## INSTRUCTIONS TO FOLLOW
Without copying the images, write out all the entries below verbatim.

(Dataset entries)

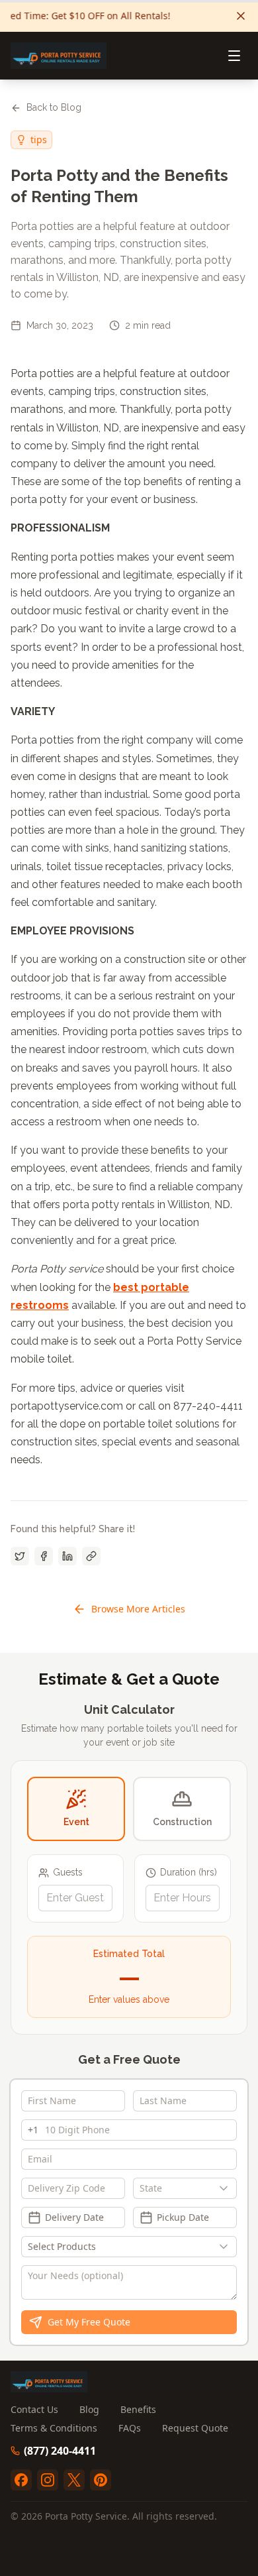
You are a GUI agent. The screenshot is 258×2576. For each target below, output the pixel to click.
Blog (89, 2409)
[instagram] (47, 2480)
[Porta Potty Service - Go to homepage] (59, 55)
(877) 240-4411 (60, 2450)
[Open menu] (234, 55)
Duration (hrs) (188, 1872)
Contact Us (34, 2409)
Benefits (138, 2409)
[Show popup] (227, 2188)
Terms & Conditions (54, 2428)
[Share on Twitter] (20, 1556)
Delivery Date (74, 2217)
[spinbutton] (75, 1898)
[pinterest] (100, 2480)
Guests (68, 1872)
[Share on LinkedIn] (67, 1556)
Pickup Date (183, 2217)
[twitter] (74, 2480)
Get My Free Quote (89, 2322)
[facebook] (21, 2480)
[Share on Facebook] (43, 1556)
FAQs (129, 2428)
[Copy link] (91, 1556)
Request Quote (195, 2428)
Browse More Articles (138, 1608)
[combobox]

## EXERCISE RESPONSE
You are a GUI agent. The screenshot is 258×2576. For each target below, output the pixel to click.
Blog (89, 2409)
[instagram] (47, 2480)
[Porta Potty Service - Go to homepage] (59, 55)
(877) 240-4411 (60, 2450)
[Open menu] (234, 55)
Duration (hrs) (188, 1872)
Contact Us (34, 2409)
Benefits (138, 2409)
[Show popup] (227, 2188)
Terms & Conditions (54, 2428)
[Share on Twitter] (20, 1556)
Delivery Date (74, 2217)
[spinbutton] (75, 1898)
[pinterest] (100, 2480)
Guests (68, 1872)
[Share on LinkedIn] (67, 1556)
Pickup Date (183, 2217)
[twitter] (74, 2480)
Get My Free Quote (89, 2322)
[facebook] (21, 2480)
[Share on Facebook] (43, 1556)
FAQs (129, 2428)
[Copy link] (91, 1556)
Request Quote (195, 2428)
Browse More Articles (138, 1608)
[combobox]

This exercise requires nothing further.